**Your instructions:** Return the following entries exactly, word for word.

Stored data
────

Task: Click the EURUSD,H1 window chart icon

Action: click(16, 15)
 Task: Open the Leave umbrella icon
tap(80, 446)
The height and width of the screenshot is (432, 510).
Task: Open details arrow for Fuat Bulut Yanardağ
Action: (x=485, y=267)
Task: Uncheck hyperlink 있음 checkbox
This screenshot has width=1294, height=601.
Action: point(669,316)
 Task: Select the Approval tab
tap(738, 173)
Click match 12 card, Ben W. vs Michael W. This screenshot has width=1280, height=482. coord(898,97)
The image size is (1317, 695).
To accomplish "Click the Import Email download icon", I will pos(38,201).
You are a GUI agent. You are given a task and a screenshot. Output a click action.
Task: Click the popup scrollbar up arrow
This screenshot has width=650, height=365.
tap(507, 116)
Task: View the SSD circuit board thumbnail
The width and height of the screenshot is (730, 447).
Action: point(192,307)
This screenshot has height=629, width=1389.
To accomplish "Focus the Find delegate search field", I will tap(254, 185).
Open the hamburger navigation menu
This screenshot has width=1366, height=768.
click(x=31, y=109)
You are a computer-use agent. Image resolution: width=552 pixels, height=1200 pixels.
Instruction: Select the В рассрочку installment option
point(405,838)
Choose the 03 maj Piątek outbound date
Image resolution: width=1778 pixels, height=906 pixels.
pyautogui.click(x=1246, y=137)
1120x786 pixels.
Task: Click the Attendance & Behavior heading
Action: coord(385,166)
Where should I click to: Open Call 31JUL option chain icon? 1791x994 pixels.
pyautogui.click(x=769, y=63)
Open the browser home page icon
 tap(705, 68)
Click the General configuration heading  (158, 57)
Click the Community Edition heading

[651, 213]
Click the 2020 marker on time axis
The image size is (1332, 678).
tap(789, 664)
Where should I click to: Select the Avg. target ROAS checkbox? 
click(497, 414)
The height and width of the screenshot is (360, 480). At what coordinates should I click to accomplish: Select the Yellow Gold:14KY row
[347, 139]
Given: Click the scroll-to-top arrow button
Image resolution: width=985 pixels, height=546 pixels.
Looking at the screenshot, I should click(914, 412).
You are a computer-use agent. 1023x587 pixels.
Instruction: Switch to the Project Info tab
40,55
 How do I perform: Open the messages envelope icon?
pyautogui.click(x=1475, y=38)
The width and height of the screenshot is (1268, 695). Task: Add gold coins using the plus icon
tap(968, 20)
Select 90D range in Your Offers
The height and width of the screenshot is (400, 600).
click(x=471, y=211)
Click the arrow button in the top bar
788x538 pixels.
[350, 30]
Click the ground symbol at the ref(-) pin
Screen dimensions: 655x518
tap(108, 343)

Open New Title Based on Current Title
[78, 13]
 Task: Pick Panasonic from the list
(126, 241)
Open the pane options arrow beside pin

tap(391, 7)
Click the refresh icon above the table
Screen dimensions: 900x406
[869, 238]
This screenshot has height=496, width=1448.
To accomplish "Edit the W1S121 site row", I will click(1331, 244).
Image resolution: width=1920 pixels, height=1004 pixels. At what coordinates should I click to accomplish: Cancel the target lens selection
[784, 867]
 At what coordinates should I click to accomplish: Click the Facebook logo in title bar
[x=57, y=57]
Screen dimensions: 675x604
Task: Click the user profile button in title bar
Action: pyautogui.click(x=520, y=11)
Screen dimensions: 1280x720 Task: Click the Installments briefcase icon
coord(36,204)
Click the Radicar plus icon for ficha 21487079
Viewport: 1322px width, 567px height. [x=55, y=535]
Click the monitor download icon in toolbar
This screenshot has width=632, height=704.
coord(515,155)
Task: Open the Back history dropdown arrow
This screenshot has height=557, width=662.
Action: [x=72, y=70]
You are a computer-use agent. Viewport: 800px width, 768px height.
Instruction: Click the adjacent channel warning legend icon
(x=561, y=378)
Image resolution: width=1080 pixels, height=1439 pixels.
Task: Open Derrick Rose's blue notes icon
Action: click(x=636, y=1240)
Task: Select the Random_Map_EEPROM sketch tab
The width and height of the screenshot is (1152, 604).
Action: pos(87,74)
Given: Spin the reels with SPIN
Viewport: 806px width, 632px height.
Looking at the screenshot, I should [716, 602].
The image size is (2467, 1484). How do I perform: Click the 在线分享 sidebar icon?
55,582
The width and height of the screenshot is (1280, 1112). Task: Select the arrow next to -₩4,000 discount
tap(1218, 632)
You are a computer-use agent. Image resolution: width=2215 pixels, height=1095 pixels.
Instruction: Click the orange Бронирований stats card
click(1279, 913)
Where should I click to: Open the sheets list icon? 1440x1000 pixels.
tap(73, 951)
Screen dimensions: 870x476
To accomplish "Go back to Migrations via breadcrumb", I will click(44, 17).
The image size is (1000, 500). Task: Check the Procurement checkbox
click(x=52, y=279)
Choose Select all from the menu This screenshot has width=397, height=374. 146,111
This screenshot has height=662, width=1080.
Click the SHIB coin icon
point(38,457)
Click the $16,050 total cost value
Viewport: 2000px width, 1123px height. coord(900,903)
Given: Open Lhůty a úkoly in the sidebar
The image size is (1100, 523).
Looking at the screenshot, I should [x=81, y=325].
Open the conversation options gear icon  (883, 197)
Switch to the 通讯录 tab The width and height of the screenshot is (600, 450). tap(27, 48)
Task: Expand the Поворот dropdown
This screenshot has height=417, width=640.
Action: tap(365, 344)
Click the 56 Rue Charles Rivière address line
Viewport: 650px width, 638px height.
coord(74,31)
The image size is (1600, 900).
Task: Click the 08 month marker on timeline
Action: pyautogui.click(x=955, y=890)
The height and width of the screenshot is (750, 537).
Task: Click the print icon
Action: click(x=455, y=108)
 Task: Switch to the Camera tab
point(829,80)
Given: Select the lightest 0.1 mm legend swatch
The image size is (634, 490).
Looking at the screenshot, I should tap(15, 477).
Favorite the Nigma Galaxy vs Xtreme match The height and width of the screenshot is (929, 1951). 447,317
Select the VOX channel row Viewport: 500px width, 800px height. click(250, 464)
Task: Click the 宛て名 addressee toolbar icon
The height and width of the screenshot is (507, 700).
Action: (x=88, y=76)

────

**Exercise result:**
Task: Click the EURUSD,H1 window chart icon

Action: click(16, 15)
 Task: Open the Leave umbrella icon
tap(80, 446)
The height and width of the screenshot is (432, 510).
Task: Open details arrow for Fuat Bulut Yanardağ
Action: (x=485, y=267)
Task: Uncheck hyperlink 있음 checkbox
This screenshot has width=1294, height=601.
Action: point(669,316)
 Task: Select the Approval tab
tap(738, 173)
Click match 12 card, Ben W. vs Michael W. This screenshot has width=1280, height=482. coord(898,97)
The image size is (1317, 695).
To accomplish "Click the Import Email download icon", I will pos(38,201).
You are a GUI agent. You are given a task and a screenshot. Output a click action.
Task: Click the popup scrollbar up arrow
This screenshot has width=650, height=365.
tap(507, 116)
Task: View the SSD circuit board thumbnail
The width and height of the screenshot is (730, 447).
Action: point(192,307)
This screenshot has height=629, width=1389.
To accomplish "Focus the Find delegate search field", I will tap(254, 185).
Open the hamburger navigation menu
This screenshot has width=1366, height=768.
click(x=31, y=109)
You are a computer-use agent. Image resolution: width=552 pixels, height=1200 pixels.
Instruction: Select the В рассрочку installment option
point(405,838)
Choose the 03 maj Piątek outbound date
Image resolution: width=1778 pixels, height=906 pixels.
pyautogui.click(x=1246, y=137)
1120x786 pixels.
Task: Click the Attendance & Behavior heading
Action: coord(385,166)
Where should I click to: Open Call 31JUL option chain icon? 1791x994 pixels.
pyautogui.click(x=769, y=63)
Open the browser home page icon
 tap(705, 68)
Click the General configuration heading  (158, 57)
Click the Community Edition heading

[651, 213]
Click the 2020 marker on time axis
The image size is (1332, 678).
tap(789, 664)
Where should I click to: Select the Avg. target ROAS checkbox? 
click(497, 414)
The height and width of the screenshot is (360, 480). At what coordinates should I click to accomplish: Select the Yellow Gold:14KY row
[347, 139]
Given: Click the scroll-to-top arrow button
Image resolution: width=985 pixels, height=546 pixels.
Looking at the screenshot, I should click(914, 412).
You are a computer-use agent. 1023x587 pixels.
Instruction: Switch to the Project Info tab
40,55
 How do I perform: Open the messages envelope icon?
pyautogui.click(x=1475, y=38)
The width and height of the screenshot is (1268, 695). Task: Add gold coins using the plus icon
tap(968, 20)
Select 90D range in Your Offers
The height and width of the screenshot is (400, 600).
click(x=471, y=211)
Click the arrow button in the top bar
788x538 pixels.
[350, 30]
Click the ground symbol at the ref(-) pin
Screen dimensions: 655x518
tap(108, 343)

Open New Title Based on Current Title
[78, 13]
 Task: Pick Panasonic from the list
(126, 241)
Open the pane options arrow beside pin

tap(391, 7)
Click the refresh icon above the table
Screen dimensions: 900x406
[869, 238]
This screenshot has height=496, width=1448.
To accomplish "Edit the W1S121 site row", I will click(1331, 244).
Image resolution: width=1920 pixels, height=1004 pixels. At what coordinates should I click to accomplish: Cancel the target lens selection
[784, 867]
 At what coordinates should I click to accomplish: Click the Facebook logo in title bar
[x=57, y=57]
Screen dimensions: 675x604
Task: Click the user profile button in title bar
Action: pyautogui.click(x=520, y=11)
Screen dimensions: 1280x720 Task: Click the Installments briefcase icon
coord(36,204)
Click the Radicar plus icon for ficha 21487079
Viewport: 1322px width, 567px height. [x=55, y=535]
Click the monitor download icon in toolbar
This screenshot has width=632, height=704.
coord(515,155)
Task: Open the Back history dropdown arrow
This screenshot has height=557, width=662.
Action: [x=72, y=70]
You are a computer-use agent. Viewport: 800px width, 768px height.
Instruction: Click the adjacent channel warning legend icon
(x=561, y=378)
Image resolution: width=1080 pixels, height=1439 pixels.
Task: Open Derrick Rose's blue notes icon
Action: click(x=636, y=1240)
Task: Select the Random_Map_EEPROM sketch tab
The width and height of the screenshot is (1152, 604).
Action: pos(87,74)
Given: Spin the reels with SPIN
Viewport: 806px width, 632px height.
Looking at the screenshot, I should [716, 602].
The image size is (2467, 1484). How do I perform: Click the 在线分享 sidebar icon?
55,582
The width and height of the screenshot is (1280, 1112). Task: Select the arrow next to -₩4,000 discount
tap(1218, 632)
You are a computer-use agent. Image resolution: width=2215 pixels, height=1095 pixels.
Instruction: Click the orange Бронирований stats card
click(1279, 913)
Where should I click to: Open the sheets list icon? 1440x1000 pixels.
tap(73, 951)
Screen dimensions: 870x476
To accomplish "Go back to Migrations via breadcrumb", I will click(44, 17).
The image size is (1000, 500). Task: Check the Procurement checkbox
click(x=52, y=279)
Choose Select all from the menu This screenshot has width=397, height=374. 146,111
This screenshot has height=662, width=1080.
Click the SHIB coin icon
point(38,457)
Click the $16,050 total cost value
Viewport: 2000px width, 1123px height. coord(900,903)
Given: Open Lhůty a úkoly in the sidebar
The image size is (1100, 523).
Looking at the screenshot, I should [x=81, y=325].
Open the conversation options gear icon  (883, 197)
Switch to the 通讯录 tab The width and height of the screenshot is (600, 450). tap(27, 48)
Task: Expand the Поворот dropdown
This screenshot has height=417, width=640.
Action: tap(365, 344)
Click the 56 Rue Charles Rivière address line
Viewport: 650px width, 638px height.
coord(74,31)
The image size is (1600, 900).
Task: Click the 08 month marker on timeline
Action: pyautogui.click(x=955, y=890)
The height and width of the screenshot is (750, 537).
Task: Click the print icon
Action: click(x=455, y=108)
 Task: Switch to the Camera tab
point(829,80)
Given: Select the lightest 0.1 mm legend swatch
The image size is (634, 490).
Looking at the screenshot, I should tap(15, 477).
Favorite the Nigma Galaxy vs Xtreme match The height and width of the screenshot is (929, 1951). 447,317
Select the VOX channel row Viewport: 500px width, 800px height. click(250, 464)
Task: Click the 宛て名 addressee toolbar icon
The height and width of the screenshot is (507, 700).
Action: (x=88, y=76)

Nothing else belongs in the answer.